Les émotions facilitent la mémoire

"Les émotions sont liées à la plupart des processus cognitifs, relève-t-il. Elles facilitent la mémoire: si la plupart des gens se rappellent ce qu’ils faisaient le 11 septembre 2001, rares sont ceux qui savent encore ce qu’ils ont fait le jour suivant. Quant aux décisions prises sous le coup de l’émotion, elles sont réputées irrationnelles, mais se révèlent souvent très raisonnables. Il semblerait aussi que l’émotion oriente automatiquement l’attention vers ce qui est pertinent pour nous."
David Sander développe des recherches sur ces thèmes depuis qu’il a rejoint en
2002 la Section de psychologie de la Faculté de psychologie et des sciences de l’éducation de l’Université de Genève: "Genève m’a permis de travailler avec deux sommités, souligne-t-il. Klaus Scherer, théoricien de l’évaluation, et Patrik Vuilleumier, spécialiste des liens entre cerveau émotionnel et
attention."

Pour l’heure, le chercheur et ses collègues étudient surtout cinq composants
propres à toutes les émotions: la réaction physiologique, la tendance à l’action, l’évaluation, l’expression (faciale, vocale et corporelle) et le sentiment subjectif. Leurs projets abordent la dynamique cérébrale des émotions, la nature des émotions déclenchées par des odeurs ou encore l’effet de facteurs sociaux sur les émotions. Le tour est loin d’être fait: "Les enfants avec qui j’ai discuté pour écrire mon livre voulaient savoir pourquoi nous pleurons quand nous sommes tristes, se souvient-il. Je n’ai toujours pas la réponse."

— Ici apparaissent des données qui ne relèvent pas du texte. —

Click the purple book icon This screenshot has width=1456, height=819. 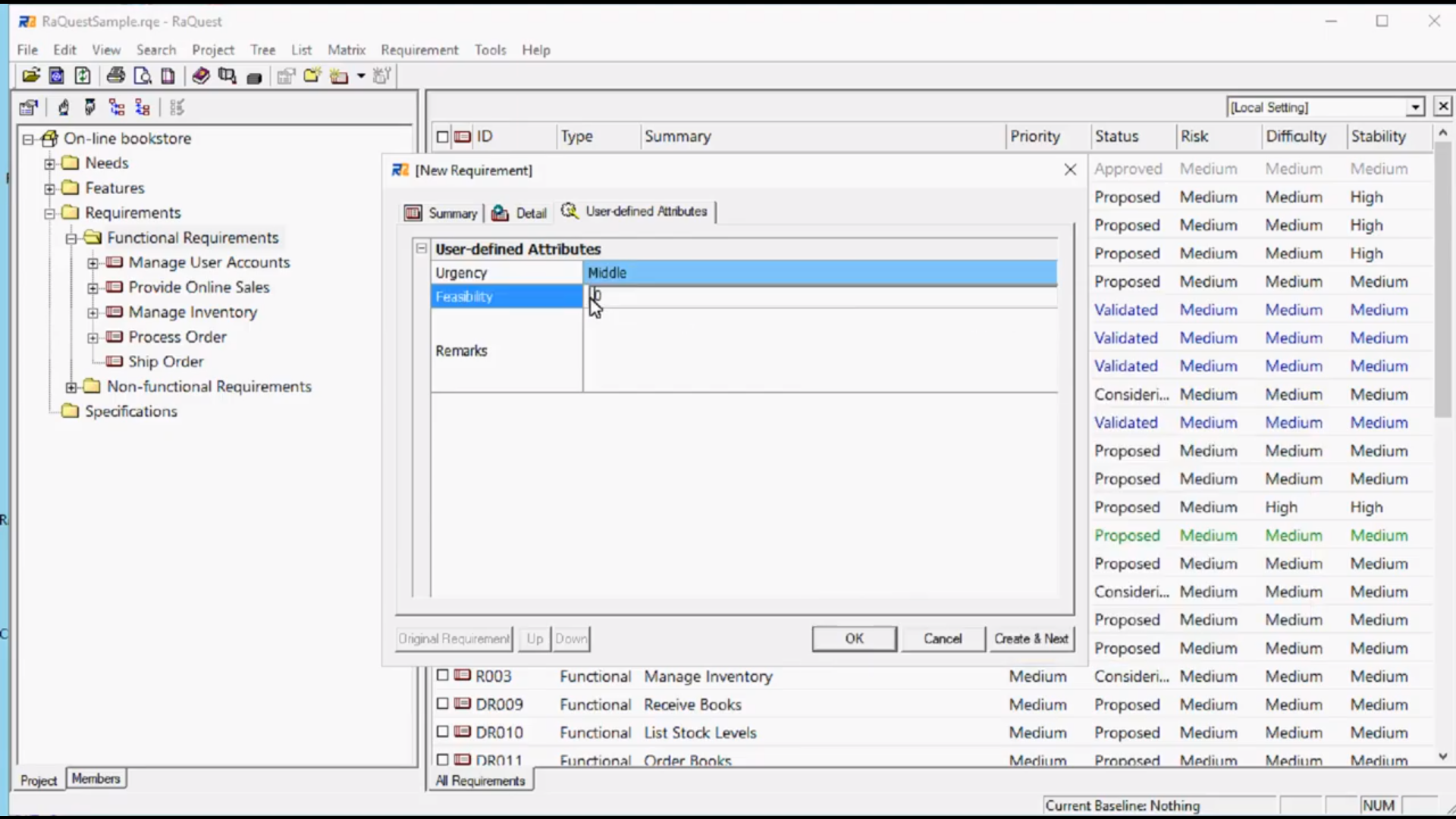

(De "Horizons" 99, dècembre 2013)

David Sander

Né en 1976 à Paris, David Sander est professeur ordinaire à la Section de psychologie
de la Faculté de psychologie et des sciences de l’éducation de l’Université de Genève, où il dirige le Centre interfacultaire en sciences affectives (CISA). Il est également directeur du Pôle de recherche national (PRN) "Sciences affectives". Après avoir fait des études de psychologie, de mathématiques appliquées et de sciences cognitives à Paris et à Lyon, il a rejoint l’alma mater genevoise en 2002. David Sander vit à Genève avec sa femme et leurs deux filles.

Le Prix Latsis national

Chaque année, le FNS décerne le Prix Latsis national doté de 100 000 francs. Ce prix, qui n’est remis qu’à des chercheurs de moins de 40 ans, est considéré comme l’une des distinctions scientifiques les plus prestigieuses de Suisse.